Several feet of snow were forecast for parts of the West as a vast, record-setting band of winter weather swept across the region, freezing many cities, inundating others with floods and spurring authorities to warn of avalanches.
Up to five feet of snow was predicted for the Sierra Mountain range, ahead of another winter storm this weekend that will bring several more feet of snow and raise the flood threat to central California.
One forecaster said parts of the range could see "enormous snow totals" of 10-15 feet or more thanks to a series of "atmospheric rivers" — narrow streams of concentrated moisture in the sky — that are expected to wash over the West into early next week.
"We are not done yet," warned NBC forecaster Bill Karins, predicting "epic" snow totals in the Sierra range. "The mountain ranges in Utah and Colorado will also see significant snow [during Thursday]," he said.
However, the huge amounts of rain and snow could put a significant dent in California's five-year drought.
The National Weather Service said "significant flooding" was expected across northern and central parts of the state by the weekend, and it issued a flash flood watch for the California Sierra and foothills all the way through next Monday.
Transportation was chaotic across many states. More than 430 arrivals and departures were canceled or delayed Wednesday at Denver International Airport — and more than 60 flights scheduled for Thursday had already been pre-emptively canceled.
Oregon was hit especially hard. In Otis, in coastal Lincoln County, the 8-year-old daughter of a volunteer firefighter was killed Tuesday night when wind sent a tree crashing into her family's home, the North Lincoln Fire and Rescue District said.

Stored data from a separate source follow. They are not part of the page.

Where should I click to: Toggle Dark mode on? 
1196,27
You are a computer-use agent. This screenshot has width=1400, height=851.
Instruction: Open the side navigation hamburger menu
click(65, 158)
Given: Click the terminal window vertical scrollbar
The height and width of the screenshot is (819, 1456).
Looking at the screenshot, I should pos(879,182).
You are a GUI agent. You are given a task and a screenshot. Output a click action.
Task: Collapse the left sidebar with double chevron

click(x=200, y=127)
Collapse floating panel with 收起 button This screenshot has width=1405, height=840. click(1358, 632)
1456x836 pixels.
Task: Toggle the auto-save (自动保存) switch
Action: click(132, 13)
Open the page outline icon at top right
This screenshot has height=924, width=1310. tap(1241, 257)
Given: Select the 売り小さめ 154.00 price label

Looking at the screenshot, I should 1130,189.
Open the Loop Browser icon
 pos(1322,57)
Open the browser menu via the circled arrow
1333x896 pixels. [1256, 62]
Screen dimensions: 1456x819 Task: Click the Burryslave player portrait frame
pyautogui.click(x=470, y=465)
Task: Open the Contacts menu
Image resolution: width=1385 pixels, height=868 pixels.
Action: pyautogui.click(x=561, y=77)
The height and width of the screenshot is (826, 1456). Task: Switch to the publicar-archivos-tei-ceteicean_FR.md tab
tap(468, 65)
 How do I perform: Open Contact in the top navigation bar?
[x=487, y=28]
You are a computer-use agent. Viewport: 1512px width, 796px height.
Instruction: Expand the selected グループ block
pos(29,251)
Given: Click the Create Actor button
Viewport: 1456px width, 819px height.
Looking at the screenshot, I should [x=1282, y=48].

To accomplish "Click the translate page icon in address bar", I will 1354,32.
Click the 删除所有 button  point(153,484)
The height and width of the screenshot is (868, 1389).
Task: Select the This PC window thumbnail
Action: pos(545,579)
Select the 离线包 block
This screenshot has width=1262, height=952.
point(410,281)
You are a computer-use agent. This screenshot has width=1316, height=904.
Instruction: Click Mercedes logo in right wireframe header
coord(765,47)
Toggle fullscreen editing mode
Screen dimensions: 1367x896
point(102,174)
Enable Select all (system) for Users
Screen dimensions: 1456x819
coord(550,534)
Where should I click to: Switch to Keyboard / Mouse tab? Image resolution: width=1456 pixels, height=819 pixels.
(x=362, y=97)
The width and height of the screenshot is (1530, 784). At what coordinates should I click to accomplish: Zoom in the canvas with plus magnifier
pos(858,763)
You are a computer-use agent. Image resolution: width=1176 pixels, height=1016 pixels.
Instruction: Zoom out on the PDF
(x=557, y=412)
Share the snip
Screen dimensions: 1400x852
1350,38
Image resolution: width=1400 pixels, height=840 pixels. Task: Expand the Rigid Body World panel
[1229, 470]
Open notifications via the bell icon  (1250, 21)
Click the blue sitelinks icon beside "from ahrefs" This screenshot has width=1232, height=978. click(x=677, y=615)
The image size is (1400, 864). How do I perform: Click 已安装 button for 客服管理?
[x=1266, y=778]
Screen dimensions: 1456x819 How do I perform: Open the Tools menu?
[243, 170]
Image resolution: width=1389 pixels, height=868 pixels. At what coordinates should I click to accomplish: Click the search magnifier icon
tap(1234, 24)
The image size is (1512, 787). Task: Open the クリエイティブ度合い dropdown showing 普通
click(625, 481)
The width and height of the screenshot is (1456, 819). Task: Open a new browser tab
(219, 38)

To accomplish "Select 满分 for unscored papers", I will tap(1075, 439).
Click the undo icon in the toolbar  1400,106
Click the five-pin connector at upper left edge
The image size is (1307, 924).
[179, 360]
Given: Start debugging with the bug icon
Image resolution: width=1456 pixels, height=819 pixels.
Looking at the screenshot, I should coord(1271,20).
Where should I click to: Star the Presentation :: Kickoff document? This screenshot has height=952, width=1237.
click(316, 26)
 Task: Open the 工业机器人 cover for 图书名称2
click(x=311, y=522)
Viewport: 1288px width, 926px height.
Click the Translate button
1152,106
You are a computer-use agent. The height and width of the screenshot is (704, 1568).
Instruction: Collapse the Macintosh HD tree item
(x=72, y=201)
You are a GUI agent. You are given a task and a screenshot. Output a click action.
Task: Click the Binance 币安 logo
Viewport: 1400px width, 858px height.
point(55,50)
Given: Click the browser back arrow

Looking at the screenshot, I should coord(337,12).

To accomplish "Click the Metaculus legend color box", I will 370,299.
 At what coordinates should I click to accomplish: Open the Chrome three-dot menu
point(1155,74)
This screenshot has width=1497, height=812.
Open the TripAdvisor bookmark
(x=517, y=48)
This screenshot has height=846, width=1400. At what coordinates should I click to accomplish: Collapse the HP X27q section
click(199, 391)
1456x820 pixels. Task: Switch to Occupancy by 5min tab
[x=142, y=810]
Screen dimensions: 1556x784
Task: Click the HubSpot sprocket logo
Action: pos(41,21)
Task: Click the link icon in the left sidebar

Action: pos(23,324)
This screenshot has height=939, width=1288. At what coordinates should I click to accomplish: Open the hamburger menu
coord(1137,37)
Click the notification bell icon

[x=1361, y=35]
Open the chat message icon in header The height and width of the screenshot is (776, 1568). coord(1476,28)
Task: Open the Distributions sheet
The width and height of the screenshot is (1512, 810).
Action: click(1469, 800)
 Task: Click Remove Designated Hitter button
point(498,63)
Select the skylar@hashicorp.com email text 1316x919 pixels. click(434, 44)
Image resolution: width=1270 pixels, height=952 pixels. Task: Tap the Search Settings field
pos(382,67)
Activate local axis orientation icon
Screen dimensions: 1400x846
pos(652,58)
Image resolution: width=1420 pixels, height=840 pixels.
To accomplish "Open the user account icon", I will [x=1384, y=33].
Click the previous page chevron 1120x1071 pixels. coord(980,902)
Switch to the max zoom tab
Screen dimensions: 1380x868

"There's been a great outpouring — from school districts, [the] sheriff's office and everyone else — to get together and see what we can do to handle this," Fire and Rescue Capt. Jim Kusz told NBC station KGW of Portland.
Bly, in southern Oregon near Fremont National Forest, reported 26 inches of snow, while Sunny Valley, in the southwest part, was blanketed under 2 feet.
The state Transportation Department closed Interstate 84 in both directions between Pendleton and Ontario overnight, warning that snow, wind and ice were creating hazardous driving conditions.
@weatherchannel: California will be pummeled by multiple atmospheric rivers bringing flooding rain, feet of Sierra snow into next wk: http://wxch.nl/2icVdJk
The Santiam Pass on U.S. Highway 20 between Salem and Bend was closed for several hours as state crews cleaned up after two avalanches early Wednesday, the state Transportation Department said.
Meanwhile, the Northwest Avalanche Center, an agency of the U.S. Forest Service, issued a "considerable" avalanche threat alert from the Canadian border through Washington state to just south of Portland, Oregon.
Northern California, where mountain areas were already under as much as 4 feet of snow from December storms, wasn't being spared, either.
Soda Springs, a resort community of 81 people near Donner Pass, reported 2½ feet of new snow Wednesday. And Mount Shasta Ski Park, which got 20 inches of new snow, was forced to close Wednesday as power failed across the park, NBC station KNVN of Chico reported.
Interstate 80 was closed in both directions near Colfax and Truckee as state crews worked to clear numerous accidents Wednesday afternoon. The state Transportation Department said the interstate wouldn't reopen until at least midnight.
@NWSBayArea: Round 1 is winding down. Another #atmosphericriver is forecast to arrive this weekend & potentially stronger than the 1st. #cawx #StayTuned
In Idaho, snow created such hazardous conditions that schools in Boise, West Ada and Nampa were closed, NBC station KTVB of Boise reported. The NWS in Boise said records had been for snow depth and daily snowfall — "but it is still snowing."
@NWSBoise: Records for snow depth and daily snowfall have been set as of 6 pm MST, but it is still snowing. Stay tuned for the official final totals
While the weather is creating a sodden mess, "this is actually really good news for the California drought," said Ari Sarsalari, a meteorologist for The Weather Channel. "Not only are they getting some rain from this storm, but also that snowpack is really piling up on top of the Sierras."
The Sierra Nevada snowpack provides about a third of California's water drinking and farming water when it melts in the spring. But five years of sustained drought have reduced the snowpack to half its usual size, the state Department of Water Resources reported this week.
Meanwhile, the Southeast was bracing for a wintry mess of ice and snow at the weekend that could snarl travel and bring slippery roads from Georgia to North Carolina.